A China pediu, nesta quinta-feira, que o Japão “reflita e corrija seus erros”, após declarações recentes de autoridades japonesas sobre a questão de Taiwan. Segundo Pequim, a postura de Tóquio representa uma interferência em assuntos internos chineses e pode agravar tensões na região.
O posicionamento foi apresentado pelo porta-voz do Ministério das Relações Exteriores chinês, Lin Jian, durante coletiva em Beijing. Ele reagia a um relatório de agências de inteligência dos Estados Unidos que apontou uma mudança no discurso japonês sobre Taiwan, embora o governo japonês sustente que sua posição oficial não se alterou.
Lin criticou declarações da primeira-ministra Sanae Takaichi, afirmando que elas revelam ambições de intervenção militar e representam ameaça ao uso da força contra a China. Segundo o porta-voz, tais falas violam compromissos assumidos anteriormente entre os dois países e aumentam a desconfiança na região.

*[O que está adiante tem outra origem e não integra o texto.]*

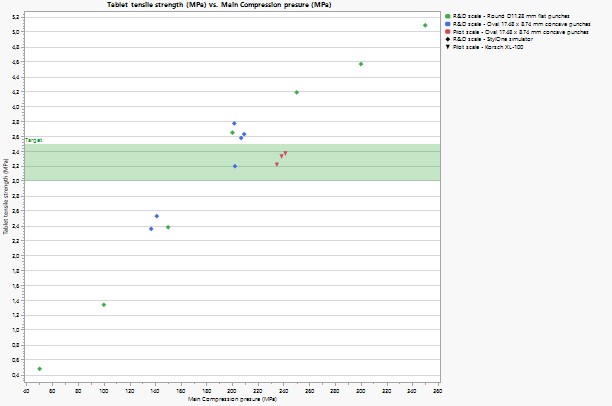
Task: Click the 'Main Compression pressure (MPa)' x-axis label
Action: click(x=232, y=400)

A China também destacou que a comunidade internacional estaria cada vez mais atenta ao impacto dessas declarações e às possíveis consequências para a estabilidade regional. Para Pequim, apenas reafirmar posições não é suficiente para reconstruir a confiança entre o Japão e seus vizinhos asiáticos.
Por fim, o governo chinês instou o Japão a adotar ações concretas, respeitar os acordos políticos bilaterais, cumprir os princípios pacifistas previstos em sua Constituição e evitar avançar “no caminho errado”, em referência a possíveis escaladas no tema de Taiwan.